● **Exercise description**: Beneath this line is the data. Output exactly the lines from the line with "Screen dimensions: 1210x651" to the line with "Task: Choose the", both ends included, and nothing more.

● **Supplied data**:
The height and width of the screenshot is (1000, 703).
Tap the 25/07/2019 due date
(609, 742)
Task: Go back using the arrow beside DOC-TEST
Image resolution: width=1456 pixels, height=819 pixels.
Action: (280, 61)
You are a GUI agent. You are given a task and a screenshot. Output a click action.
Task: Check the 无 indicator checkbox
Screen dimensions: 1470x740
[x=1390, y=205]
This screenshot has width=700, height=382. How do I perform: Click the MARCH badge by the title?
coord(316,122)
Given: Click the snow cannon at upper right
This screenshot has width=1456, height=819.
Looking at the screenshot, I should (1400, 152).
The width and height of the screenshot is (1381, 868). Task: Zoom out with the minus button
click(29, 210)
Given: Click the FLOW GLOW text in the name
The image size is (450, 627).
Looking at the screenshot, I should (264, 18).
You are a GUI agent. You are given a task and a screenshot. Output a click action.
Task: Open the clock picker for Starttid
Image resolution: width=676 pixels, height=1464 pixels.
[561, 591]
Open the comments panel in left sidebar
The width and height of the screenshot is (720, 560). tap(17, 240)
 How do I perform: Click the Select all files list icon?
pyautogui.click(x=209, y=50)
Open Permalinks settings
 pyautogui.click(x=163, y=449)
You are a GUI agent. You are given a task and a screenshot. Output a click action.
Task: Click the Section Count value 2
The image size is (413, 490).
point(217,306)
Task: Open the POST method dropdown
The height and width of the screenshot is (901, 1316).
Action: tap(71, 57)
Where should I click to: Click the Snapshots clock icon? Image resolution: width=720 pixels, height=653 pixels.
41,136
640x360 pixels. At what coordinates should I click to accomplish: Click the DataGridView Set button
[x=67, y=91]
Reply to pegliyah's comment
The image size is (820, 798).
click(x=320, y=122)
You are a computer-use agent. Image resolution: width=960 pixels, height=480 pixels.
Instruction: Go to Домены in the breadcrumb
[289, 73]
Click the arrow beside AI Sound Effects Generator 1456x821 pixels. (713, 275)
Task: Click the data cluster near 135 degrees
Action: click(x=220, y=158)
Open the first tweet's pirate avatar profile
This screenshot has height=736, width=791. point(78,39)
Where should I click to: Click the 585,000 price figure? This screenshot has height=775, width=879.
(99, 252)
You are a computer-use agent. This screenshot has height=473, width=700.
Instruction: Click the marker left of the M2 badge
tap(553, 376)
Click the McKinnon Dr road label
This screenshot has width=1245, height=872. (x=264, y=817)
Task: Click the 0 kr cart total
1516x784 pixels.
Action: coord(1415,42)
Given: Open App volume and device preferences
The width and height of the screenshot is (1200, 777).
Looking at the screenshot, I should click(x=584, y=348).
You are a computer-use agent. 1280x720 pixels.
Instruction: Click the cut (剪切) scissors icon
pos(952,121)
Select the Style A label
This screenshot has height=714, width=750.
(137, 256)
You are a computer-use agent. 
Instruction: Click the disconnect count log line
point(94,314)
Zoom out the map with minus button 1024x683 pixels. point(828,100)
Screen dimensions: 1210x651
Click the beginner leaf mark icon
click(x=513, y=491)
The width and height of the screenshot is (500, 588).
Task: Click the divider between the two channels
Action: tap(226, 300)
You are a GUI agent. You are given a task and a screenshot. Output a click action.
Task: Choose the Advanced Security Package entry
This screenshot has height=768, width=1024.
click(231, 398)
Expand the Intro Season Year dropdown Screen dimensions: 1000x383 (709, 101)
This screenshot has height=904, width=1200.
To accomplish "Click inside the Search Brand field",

● **Response**:
Screen dimensions: 1210x651
Click the beginner leaf mark icon
click(x=513, y=491)
The width and height of the screenshot is (500, 588).
Task: Click the divider between the two channels
Action: tap(226, 300)
You are a GUI agent. You are given a task and a screenshot. Output a click action.
Task: Choose the Advanced Security Package entry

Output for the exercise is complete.